** start of Source material **

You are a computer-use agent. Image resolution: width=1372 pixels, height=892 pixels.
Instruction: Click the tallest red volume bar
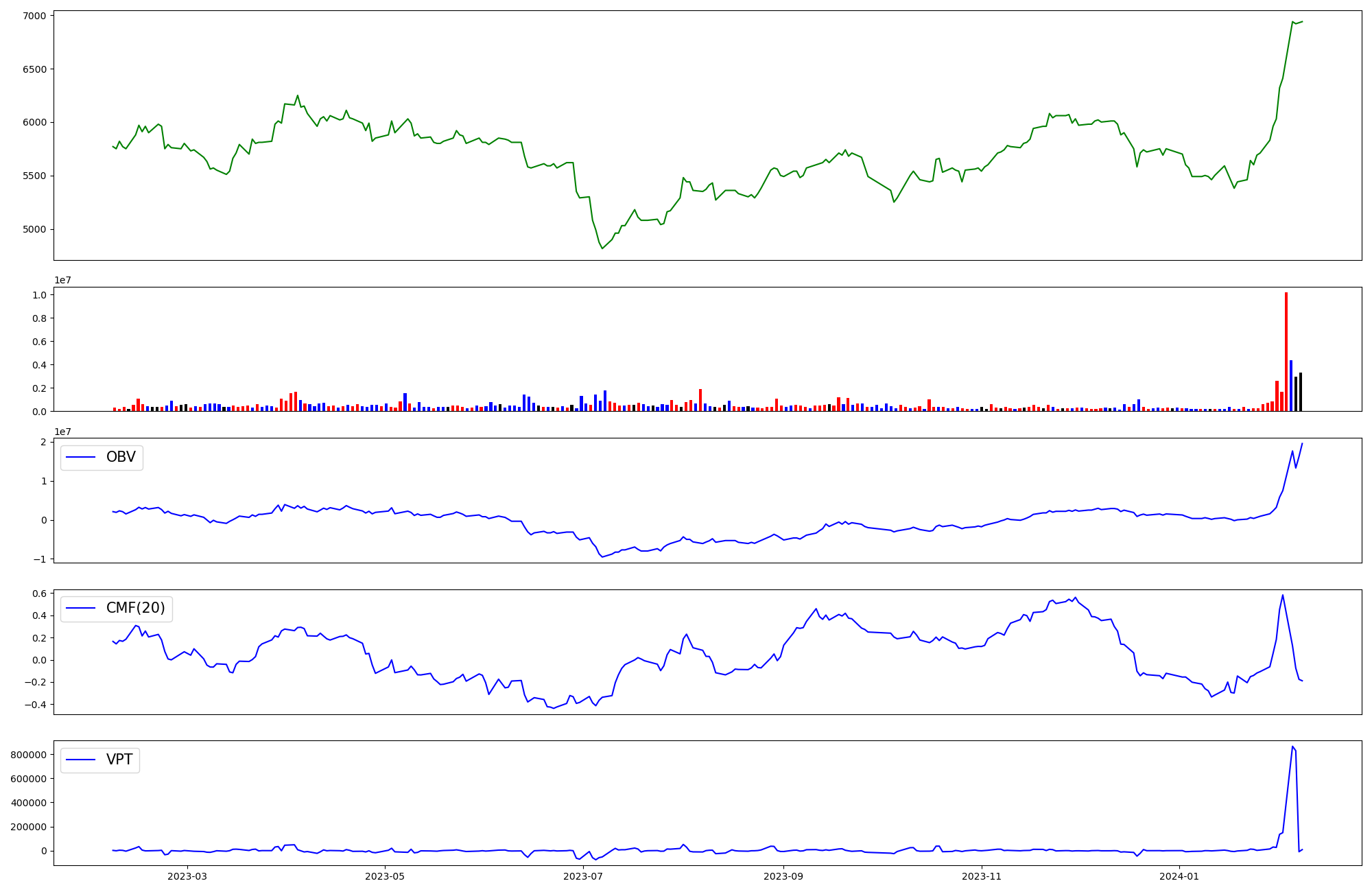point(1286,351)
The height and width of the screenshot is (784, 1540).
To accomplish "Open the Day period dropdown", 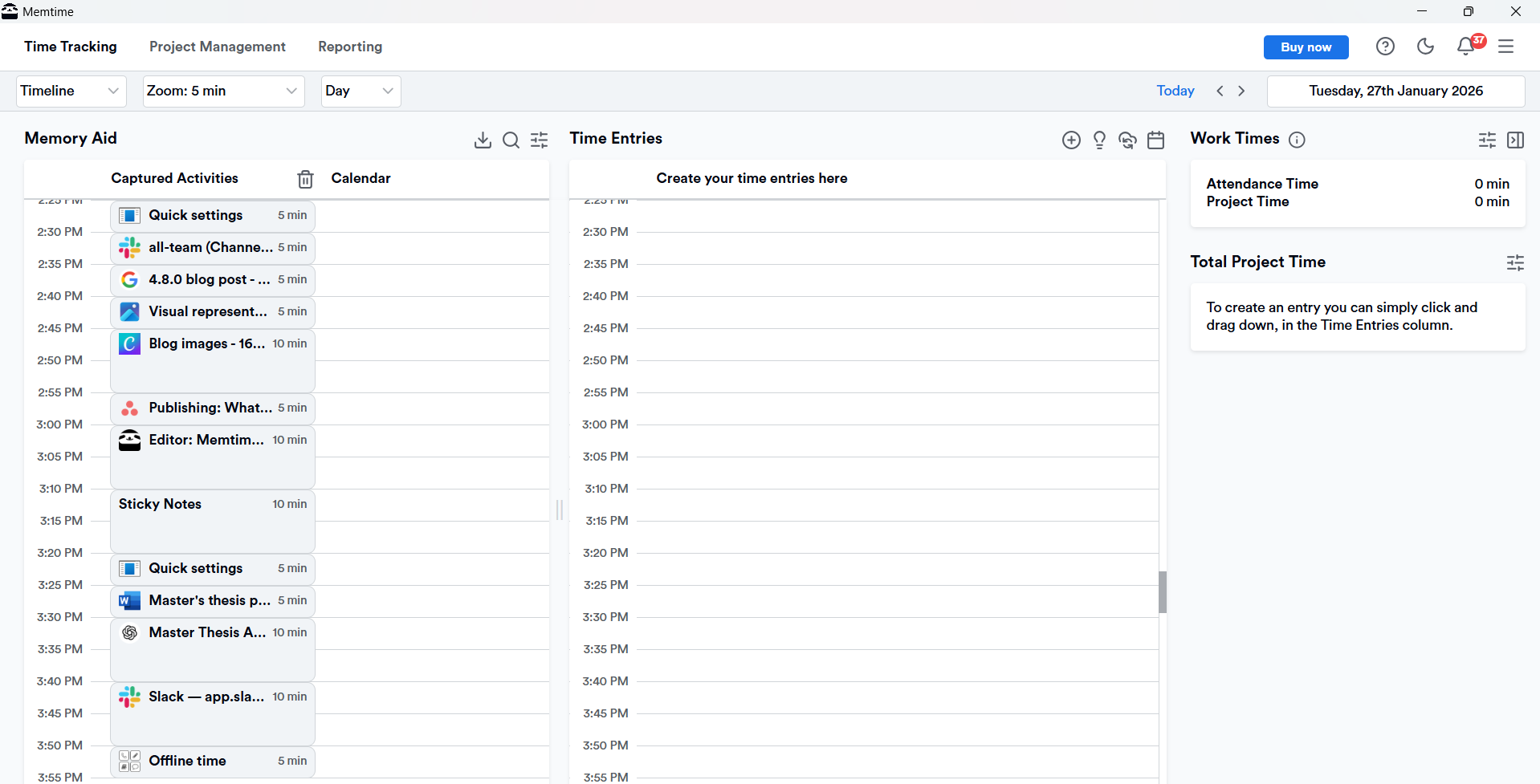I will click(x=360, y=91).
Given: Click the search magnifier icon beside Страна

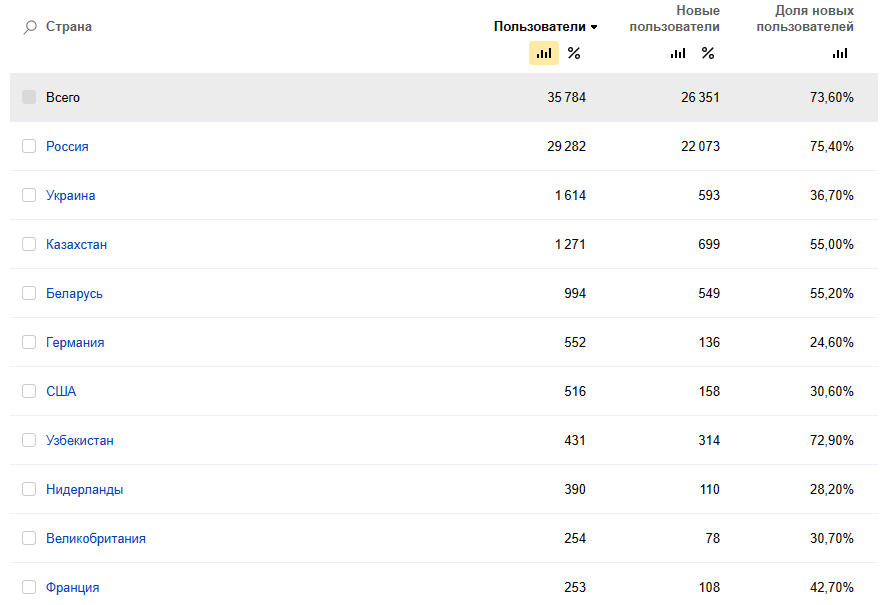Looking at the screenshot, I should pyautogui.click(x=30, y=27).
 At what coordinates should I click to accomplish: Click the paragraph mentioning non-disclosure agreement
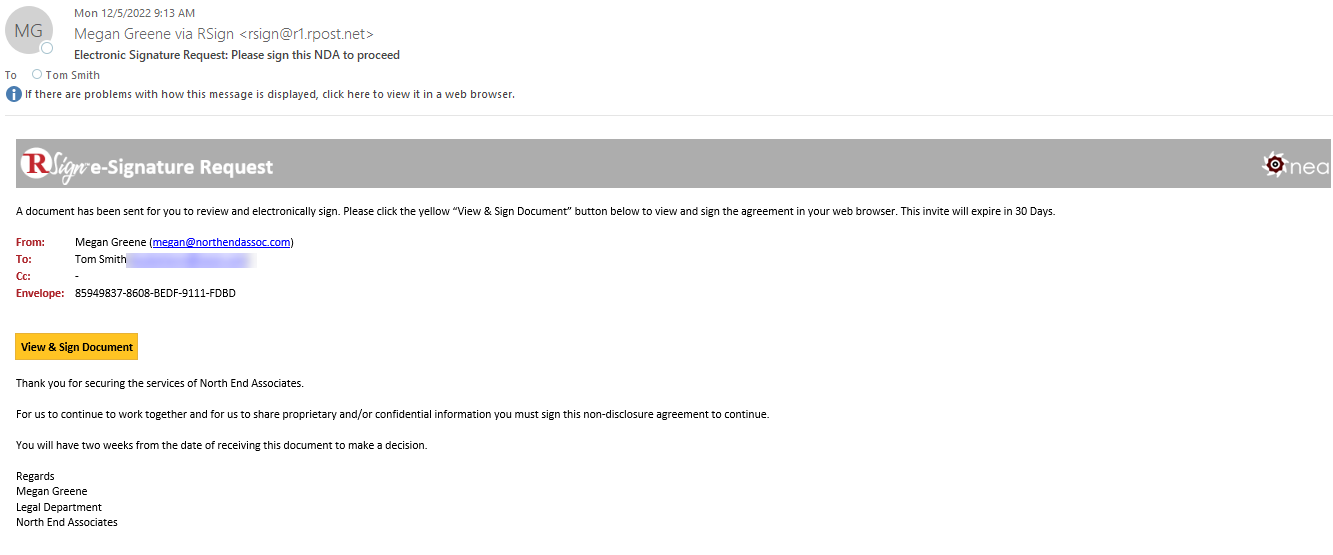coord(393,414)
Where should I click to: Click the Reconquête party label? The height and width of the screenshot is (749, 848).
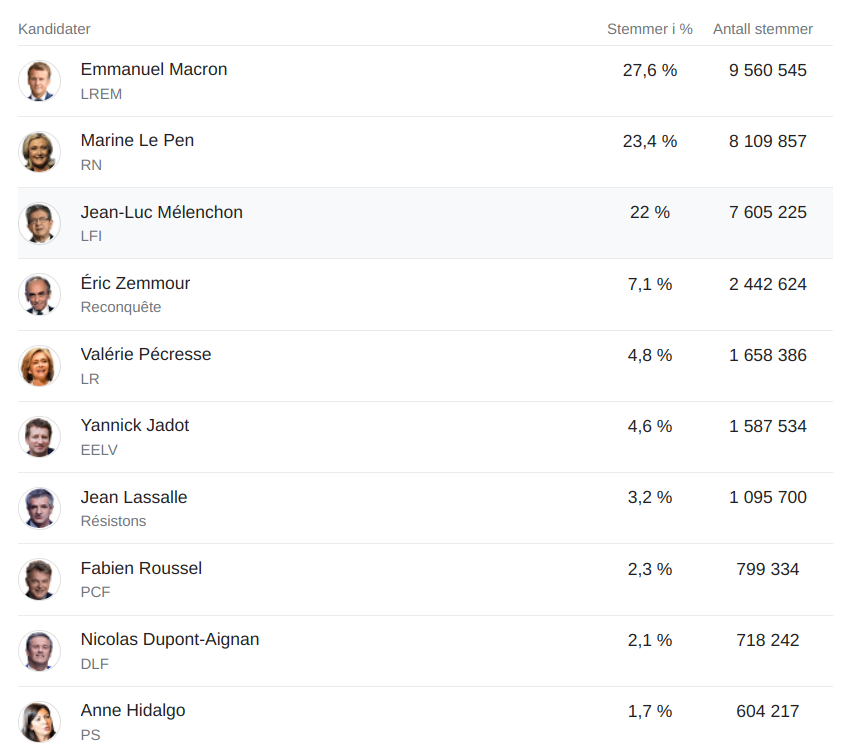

** end of Source material **

§ What the task asks
Express the lines of the records from the line with "Given: Click the" through the end of the records as a Markdown table with the columns Row and Line, leaving out blank lines and pictures.

§ Solution to this problem
| Row | Line |
|---|---|
| 1 | Given: Click the search magnifier icon beside Страна |
| 2 | Looking at the screenshot, I should pyautogui.click(x=30, y=27). |
| 3 |  At what coordinates should I click to accomplish: Click the paragraph mentioning non-disclosure agreement |
| 4 | coord(393,414) |
| 5 | Where should I click to: Click the Reconquête party label? The height and width of the screenshot is (749, 848). |